Read the transcripts of the Flight 93 tapes yesterday on the metro after leaving rehearsal and was a bit overcome with the realization that this isn't going to end. This may never end in our lifetime. This may never end. All of this.

I know - when I was a kid we were scared of Russia and that ended.

But this is different. This is about God or Allah, or whatever.

Anyhow, need to go meet with our props designer...

Wednesday, April 12, 2006

New Forms

The letter below came to me from a listserve I am on. I assume it was actually published in the Times, but I missed it. It is a pretty brilliant response to the overall tone of Charles Isherwood's reviews (I posted a link a few days ago) of the Humana plays.

To be frank, I didn't read the review that carefully. I was glad to see good work rewarded and I glossed over the bits where a major critic made draconian declarations about what playwrights should be tackling with their work. That part is a little frightening.

If he thinks these are simply not good plays, that is one thing. (And not true, in my opinion). But to dismiss the stretching of boundaries and the exploration of new territory in dramatic literature in one sweeping gesture, well, yeah, that's certainly not the future I want for the theater.

Treplev said it best: "We need new forms. New forms are needed, and if we can't have them, then we had better have nothing at all." I don't personally believe that we need new worlds at the exclusion of the familiar, the identifiable, but it is important to remember that what now appears as familiar was indeed once a new and revolutionary form itself.

------------------------------------------------------
Dear Editors:

It has been a hard year for playwrights in the Off and Off-Off Broadway theatre, and on Wednesday, April 6th, Times critic Charles Isherwood brusquely revealed why.

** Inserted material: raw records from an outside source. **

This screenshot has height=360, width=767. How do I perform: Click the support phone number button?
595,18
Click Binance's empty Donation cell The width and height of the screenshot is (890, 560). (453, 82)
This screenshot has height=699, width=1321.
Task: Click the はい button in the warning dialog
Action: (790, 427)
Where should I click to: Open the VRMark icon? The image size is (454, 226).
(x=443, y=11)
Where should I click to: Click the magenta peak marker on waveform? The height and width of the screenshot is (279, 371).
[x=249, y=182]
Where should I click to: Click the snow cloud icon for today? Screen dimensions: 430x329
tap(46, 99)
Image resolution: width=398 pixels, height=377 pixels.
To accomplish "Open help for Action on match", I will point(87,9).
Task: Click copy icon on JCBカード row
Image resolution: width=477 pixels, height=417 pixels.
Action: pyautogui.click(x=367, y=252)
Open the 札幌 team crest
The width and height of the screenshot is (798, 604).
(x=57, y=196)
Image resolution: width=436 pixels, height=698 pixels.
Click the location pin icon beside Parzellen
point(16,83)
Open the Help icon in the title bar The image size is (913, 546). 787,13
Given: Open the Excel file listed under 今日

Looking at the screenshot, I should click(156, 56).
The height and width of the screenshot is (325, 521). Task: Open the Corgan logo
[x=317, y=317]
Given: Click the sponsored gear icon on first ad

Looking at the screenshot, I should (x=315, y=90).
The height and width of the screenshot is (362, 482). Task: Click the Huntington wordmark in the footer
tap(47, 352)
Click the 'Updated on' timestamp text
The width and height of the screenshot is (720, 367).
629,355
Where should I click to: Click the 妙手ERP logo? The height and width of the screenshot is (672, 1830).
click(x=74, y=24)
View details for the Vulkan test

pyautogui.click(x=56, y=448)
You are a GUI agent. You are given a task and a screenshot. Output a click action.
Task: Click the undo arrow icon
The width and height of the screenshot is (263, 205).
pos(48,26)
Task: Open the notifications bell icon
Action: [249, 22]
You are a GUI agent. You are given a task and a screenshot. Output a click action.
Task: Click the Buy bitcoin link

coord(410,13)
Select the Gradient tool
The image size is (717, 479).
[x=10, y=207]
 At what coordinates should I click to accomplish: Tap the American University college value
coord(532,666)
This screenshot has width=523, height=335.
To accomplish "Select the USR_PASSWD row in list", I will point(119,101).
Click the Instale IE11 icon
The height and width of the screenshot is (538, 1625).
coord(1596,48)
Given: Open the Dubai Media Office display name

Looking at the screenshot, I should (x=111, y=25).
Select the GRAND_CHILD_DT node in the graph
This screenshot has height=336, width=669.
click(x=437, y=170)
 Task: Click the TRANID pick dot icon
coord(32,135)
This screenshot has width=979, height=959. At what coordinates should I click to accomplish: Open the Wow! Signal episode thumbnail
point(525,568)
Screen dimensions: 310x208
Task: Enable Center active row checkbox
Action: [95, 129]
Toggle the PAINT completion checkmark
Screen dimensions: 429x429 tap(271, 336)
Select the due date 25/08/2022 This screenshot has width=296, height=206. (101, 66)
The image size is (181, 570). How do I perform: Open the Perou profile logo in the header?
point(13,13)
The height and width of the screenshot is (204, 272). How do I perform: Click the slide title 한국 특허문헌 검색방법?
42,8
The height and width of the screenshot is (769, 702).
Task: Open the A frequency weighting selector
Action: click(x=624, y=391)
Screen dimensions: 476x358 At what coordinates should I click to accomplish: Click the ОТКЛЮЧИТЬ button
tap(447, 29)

Two sentences in his review of the Actors Theater of Louisville's Humana Festival of New American Plays have overnight become the year's most quoted lines of criticism among playwrights. They are certainly the most chilling.

In the process of praising one Humana play and disparaging at least one other, Mr. Isherwood writes, "There's not much point in aiming high if you can't hit your target. And is it really necessary for playwrights to dream up new worlds?" Mr. Isherwood's ambition-deflating premise would, I suspect, shock even him, if he thought about it in any other context. Would he suggest that scientists, political activists, athletes, or, even, artists of other disciplines never attempt to reach beyond their grasp? Does he truly believe that writers should set their sights only on what they know they can achieve? I doubt that, if he examined his statement, he'd find it defensible. But this lack of self-examination, this assured condescension towards writers, has distinguished Mr. Isherwood's tenure on the Times. Personally, I would hate to envision a theatre without some of our great over-reachers-from Eugene O'Neill to Tony Kushner, Suzan-Lori Parks, and August Wilson.

Isherwood's rhetorical question also demands an answer: Yes, it is necessary for playwrights to dream up new worlds, just
as it is necessary for playwrights to dramatize with passion and precision the one we live in. Shakespeare led the way, and his new worlds were brave and full of wonders. So are Caryl Churchill's and Lee Breuer's, as well as those of several lesser-known artists whose imaginations have failed to excite Mr. Isherwood's own this season. This critic's bias toward the small, realistic, and conventional blinds him to his principal responsibility: to evaluate work on its own terms-what it's trying to do and how well it accomplishes that.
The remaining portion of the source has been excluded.